Familial combined hyperlipidemia (FCHL) is a common cause of premature myocardial infarction, but its metabolic basis is unknown. Insulin resistance has been suggested in some patients by the presence of fasting hyperinsulinemia. We studied insulin action on carbohydrate and fatty acid metabolism in FCHL patients and healthy control subjects by a two-step euglycemic, hyperinsulinemic clamp. During low-dose insulin infusion, steady-state nonesterified fatty acids (NEFAs) were higher in patients than in control subjects (0.36 mmol/L [95% confidence limits, 0.19, 0.53] versus 0.19 mmol/L [0.10, 0.28]; P = .05). The ratio of steady-state to basal NEFAs was increased by 88% in patients compared with control subjects (P = .005).
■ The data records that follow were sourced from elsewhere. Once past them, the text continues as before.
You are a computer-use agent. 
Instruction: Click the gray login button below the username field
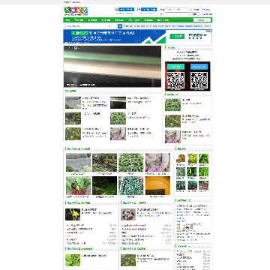[x=194, y=14]
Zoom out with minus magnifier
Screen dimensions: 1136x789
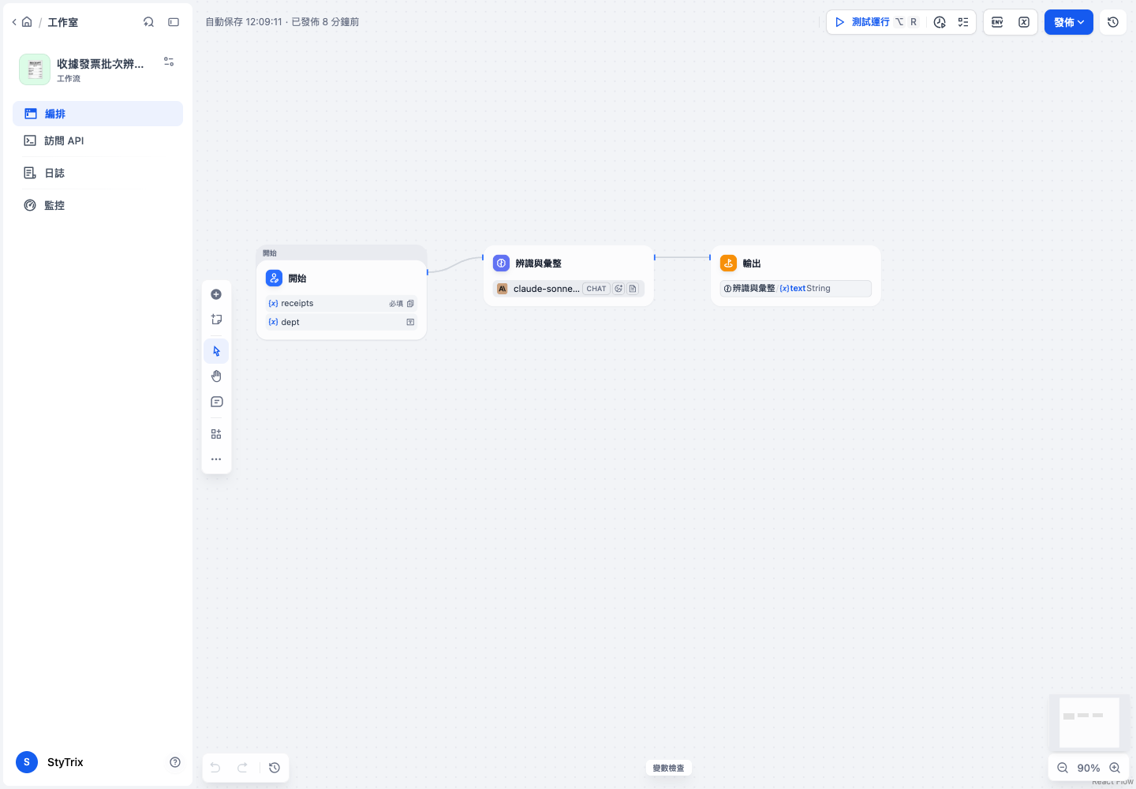(x=1063, y=768)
During high-dose insulin infusion, insulin sensitivity for peripheral glucose disposal was reduced by 60% in FCHL patients compared with control subjects (P = .03). Hepatic glucose production at baseline and during the clamp was similar in the two groups. In multiple regression analysis, increased upper-body fat in the patient group accounted for the impairment of insulin-mediated glucose disposal but did not influence the defect in insulin-mediated NEFA suppression in the FCHL patients. This defect in fatty acid metabolism may be a primary defect in FCHL that contributes to abnormalities in the secretion and composition of lipoproteins in this disorder. Direct study of this defect may facilitate genetic analysis of this disorder.